**Exercises**:
(1) According to the comics newsletter, which issue of Amazing Spider-Man is the first one remembered being bought?
(2) Summarize the comics newsletter in two sentences.

**Supplied text**:

Zubby Newsletter #2: Legacy Number…132?

Thank you to everyone who subscribed (zubscribed, I know, I know…) or shared the link to this newsletter with others. I deeply appreciate it.

Legacy Numbering?

For my own ridiculous bookkeeping, I counted up the old newsletter emails before I switched over to a blog format and it looks like there were 130 ‘Zubby Newsletter’ releases before this new version I’m calling Zubstack. So, welcome to #132.

When I collected comics as a kid I loved the idea of big numbers on the cover. Titles like Fantastic FourAvengers, or Detective Comics had 3-digits worth of issues and that just seemed incredible to me. Jumping into the midst of those universes felt more real because the timeline kept moving forward as their history stretched out behind them in a way that was easy to measure – month after month with the issue number on those long-running titles.

The first issue of Amazing Spider-Man I remember buying is #231. It wasn’t a ‘special’ issue or jumping on point, yet it hooked me so damn much.

I knew Spider-Man from the old Bakshi cartoon on Saturday mornings and seeing him in a kids magazine and TV show called the Electric Company. The cover of #231, with a villain called the Cobra trying to kill our hero as he’s perched precariously on a wall, was dark and exciting in ways I’d never seen in the cartoon. I couldn’t wait to dive in.

I collected Amazing Spider-Man from #231 through to #365 and bought a bunch of back issues and Marvel Tales reprint issues to try and fill-in as many gaps as I could afford. My brother and I collected every other Marvel super hero book we could get our hands on, especially Uncanny X-Men, Doctor Strange, Avengers, Fantastic Four, Alpha Flight, and Conan the Barbarian.

By 1992 my tastes had changed and I shifted over to black & white indie comics, Vertigo books, and manga (with only a handful of translated Japanese comics available in North America at that time). I eventually found my way back to collecting super hero comics in 2000 with Ultimate Spider-Man and The Authority.

I’ve still never had the pleasure of writing an issue of Amazing Spider-Man, but contributing to legacy issues of The Avengers (#675-690, 708-717), Invincible Iron Man (#609-611,614-616), and Conan the Barbarian (#288-300) is a huge honor.

**Data provided**:

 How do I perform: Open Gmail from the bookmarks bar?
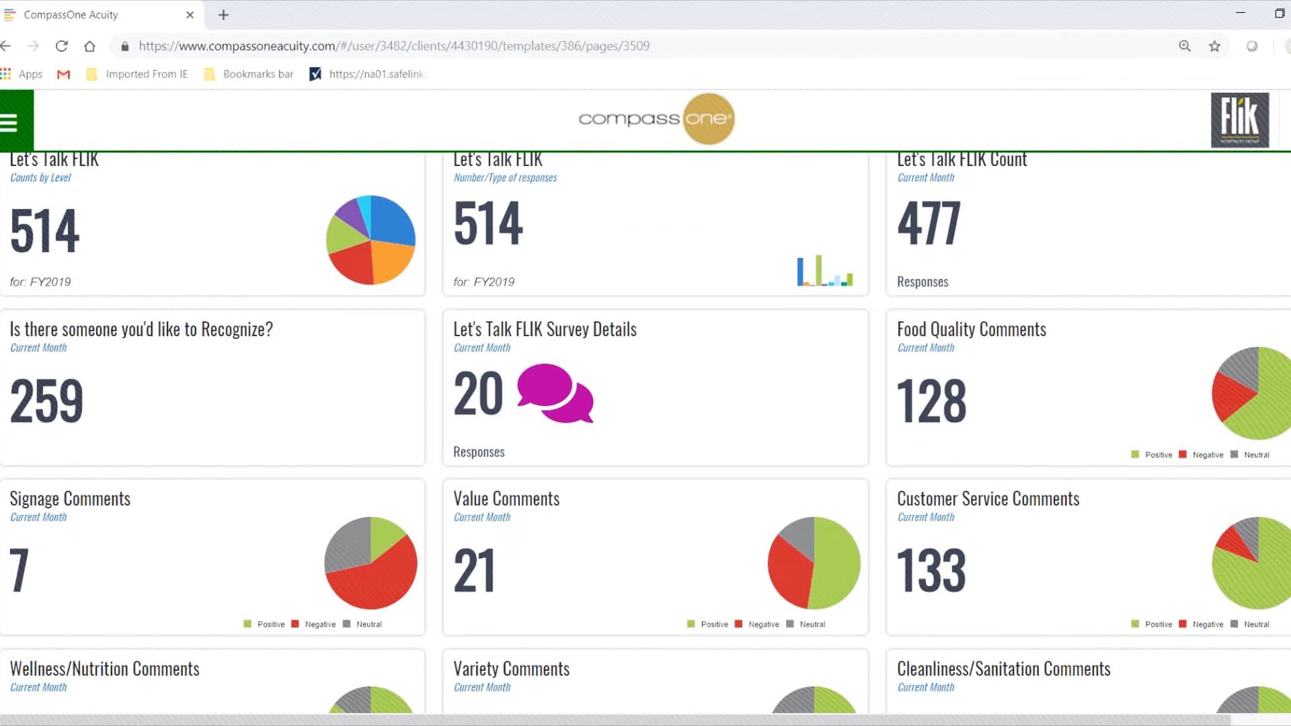(63, 74)
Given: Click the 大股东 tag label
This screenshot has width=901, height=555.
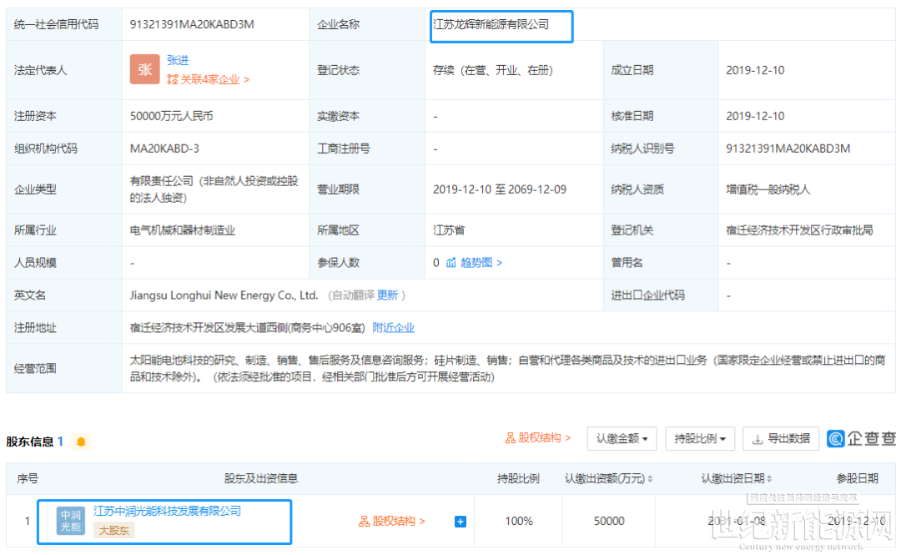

**Answers in order**:
(1) Issue #231.

(2) The newsletter recalls a childhood love of long-running comics with big issue numbers, starting with Amazing Spider-Man #231 and collecting that series through #365. It traces a later shift to black & white indie comics, Vertigo books, and manga, then a return to super hero comics in 2000, and calls contributing to legacy issues of The Avengers, Invincible Iron Man, and Conan the Barbarian a huge honor.